You could also add abrief sentence, or section, explaining, that this all (ie Heisenberg's Stuff) is mere theory (some say it's blank speculation), but that until now, no-one has found convincing experimental evidence contradicting Heisenberg - That does not mean, however, that people are not trying. Heisenberg's principle remains a principle and is not to be confused with the ultimate truth.

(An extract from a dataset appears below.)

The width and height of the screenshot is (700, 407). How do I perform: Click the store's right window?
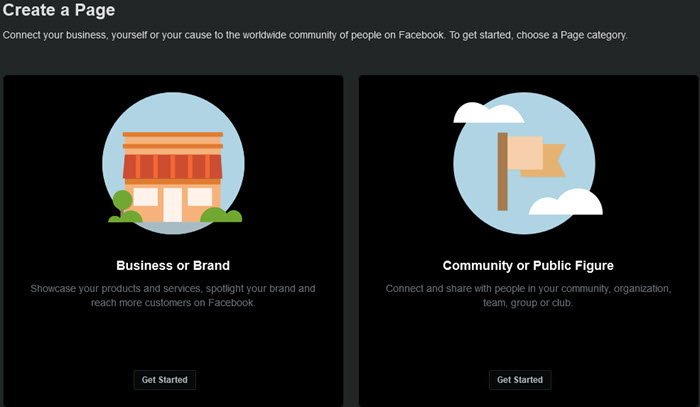tap(200, 196)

Take quantum entanglement, EPR-Stuff, and Bell's theorem (not to mention gravity, but that's just a detail)... They're at the edge of Quantum Mechanics - that's where the laws get blurry flaky and full with loopholes (eg. non-locality). And there are some serious propositions for serious experiments that would contradict Heisenberg. (For example the down-conversion of one photon generating two photons, one might know at the same time the exact momentum of the first and the exact location of the second one. And since they are stemming from the very same original photon, all variables are known simultaneously - of course this takes energy conservation as a premise... *sigh* ...OK, what I am saying is that - you might not want to go into full details, but - you might add a little something explaining that there are limits to that theory, and that people are seriously working on it, either to prove Heisy right or wrong.

HELL

This might interest you: EPR-Stuff - A569126

Good night

HELL

This has definate potential. With the suggestions already made I can see it being a useful addition the the edited guide. You might want to check if there's any info in the currect edited entry that you haven't included. There are also a few typos, but we can deal with them later.

Good luck!

Tango

Hello again, I updated the entry at A826355 and will update further, if you require it. I am not sure if I should remove the equations though. The math is pretty simple, but it can possibly be simplified further, if you wish.

Russ

Hey Russ, I think that except for the bits you added in the intro nothing much changed to improve readability.

Perhaps you should try a different forum to put this entry forward. It has good potential, but you will have to change that stuff a bit faster, and add more substance as suggested above. PR is not intended for Entries that are 'Work in Progress'. (I am not talking about minor changes, or changes that are easy to implement, like inserting a paragraph or even a chapter) In your case it looks as if you had a pretty good sketch - a skeleton - of an Entry. But you will have to add some flesh and hairs to that.

BTW: Some of the new text you added contains first person bits - this is one of the usual no-no's for Edited Guide Entries.


Just my 2p.

HELL

Hi Russell,

Definitely an improvement with the intro.

I agree with Hell, though, that you might be better off in the Writing Workshop - Writing-Workshop

That is a place where you can keep working on an unfinished entry, getting some feedback from other researchers and get your piece 'PR-ready'

Don't Panic! This is not outright rejection. You have done some good work on this and listened and reacted to comments in this thread. That is a great start on the road to getting your first entry into the edited guide. You'll get there.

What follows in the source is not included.